The brief pharmacist telephone intervention resulted in significantly better PDCs during the 6 months following the intervention as well as lower discontinuation rates among a group of nonadherent patients with comorbid HTN and DM. The overall PDC rates in both the intervention and control groups were still lower than the recommended 80%. Improving adherence to clinically meaningful values may require more than a brief pharmacist phone call. Incorporating motivational interviewing techniques with follow-up calls to address adherence barriers may be more influential in forming sustainable behavioral change and enhancing medication adherence.

摘要

背景

合并高血压(HTN)和糖尿病(DM)的患者发生糖尿病大血管和微血管并发症的风险很高。控制高血压可大大降低这些并发症的发生。美国糖尿病协会指南推荐血管紧张素转换酶抑制剂(ACEI)或血管紧张素II受体阻滞剂(ARB)用于同时患有糖尿病和高血压的患者,它们在降低糖尿病大血管和微血管并发症方面的益处和疗效已有充分记录。然而,依从性差仍然是实现完全有效性和最佳结果的重大障碍。

目的

研究药师简短电话干预对识别参加医疗保险优势计划的合并高血压和糖尿病的非依从性患者的依从性障碍及提高其对ACEI/ARB药物依从性的效果。

方法

使用信诺健康春天公司的医疗理赔数据,通过国际疾病分类第九版临床修订本(ICD-9-CM)编码401和250识别患有高血压和糖尿病的患者,并在2013年1月至2013年10月期间至少有2次ACEI或ARB的配药记录。未能重新配药超过1天且覆盖天数比例(PDC)<0.8的患者被视为非依从性患者,药师通过电话联系他们以识别依从性障碍。评估了两个结果变量:第一个是对ACEI/ARB的依从性,定义为电话干预后6个月内的PDC。第二个结果变量是停药与继续用药的分类结果。停药定义为干预后6个月内未使用ACEI/ARB。2014年退出该计划或改用另一种常用于治疗糖尿病和高血压的药物的患者被排除在进一步分析之外。进行描述性统计以评估基线时样本人口统计学特征的频率分布。使用干预后PDC的第一个结果进行多元线性回归,以评估干预对干预后6个月依从性的影响,并对基线PDC和其他协变量进行调整。
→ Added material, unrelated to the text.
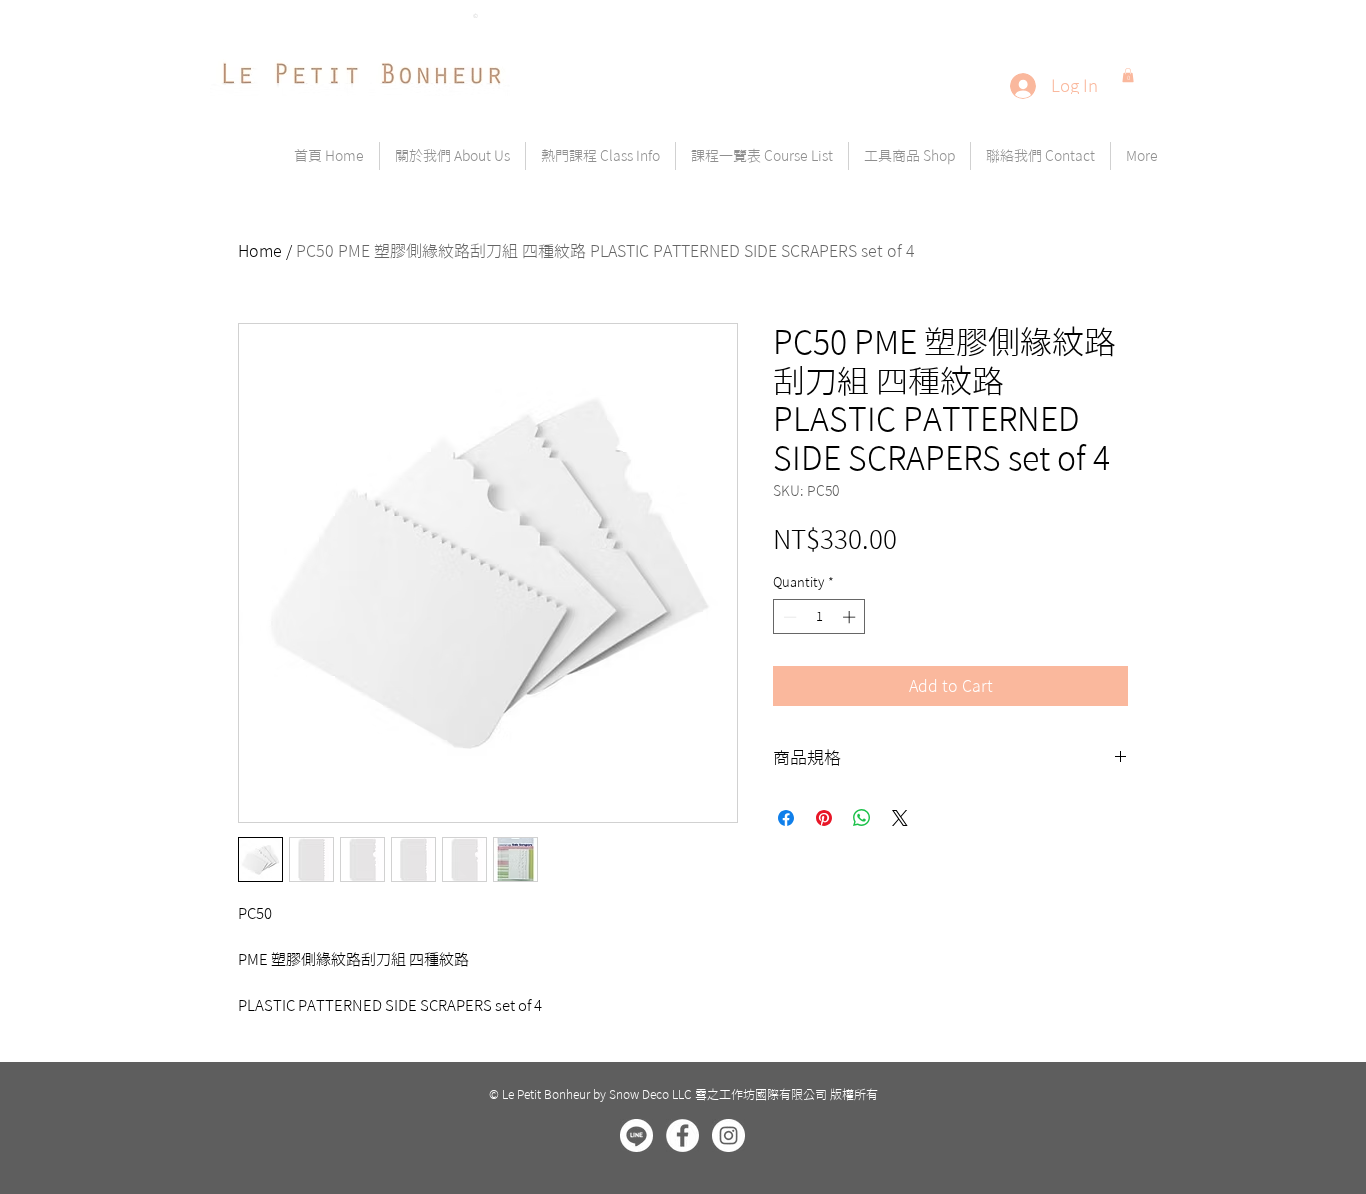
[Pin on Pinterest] (824, 818)
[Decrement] (788, 617)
进行逻辑回归以使用停药的第二个结果评估药物停药与其他基线特征之间的关联。模型中的其他控制变量包括人口统计学特征(年龄、性别、语言)、医生专业(初级保健与专科)、健康计划(低收入补贴与其他)、医疗保险和医疗补助服务中心风险评分、查尔森合并症指数以及不同药物的数量。

结果

共有186例高血压糖尿病患者,对ACEI/ARB不依从(PDC<0.8),纳入本研究。在这186例患者中,87例接受了药师电话干预。在这些患者中,遗忘(25.29%)和医生问题,如预约困难(16.79%),是最常报告的障碍。在排除从ACEI/ARB改用另一种药物的患者后,157例患者纳入逻辑回归模型。其中,131例继续使用ACEI/ARB并纳入线性回归模型。干预组干预后的平均(±标准差)PDC为0.58(±0.26),对照组为0.29(±0.17)。在调整所有其他基线协变量后,干预在多元线性回归模型中是依从性改善的显著预测因素(β=0.3182,95%置信区间=0.19-0.38,P<0.001)。其他协变量与依从性改善无显著关联。在预测药物停药的逻辑回归模型(停药:26例[是]/131例[否])中,接受干预的患者更有可能继续使用ACEI/ARB(比值比=3.56,95%置信区间=1.06-11.86),而合并症指数较高的患者继续使用的可能性较小(比值比=0.72,95%置信区间=0.53-0.99)。

结论

药师简短电话干预使一组合并高血压和糖尿病的非依从性患者在干预后的6个月内PDC显著改善,停药率降低。干预组和对照组的总体PDC率仍低于推荐的80%。将依从性提高到具有临床意义的值可能需要的不仅仅是药师简短的电话。将动机性访谈技术与随访电话相结合以解决依从性障碍,可能对形成可持续的行为改变和提高药物依从性更有影响力。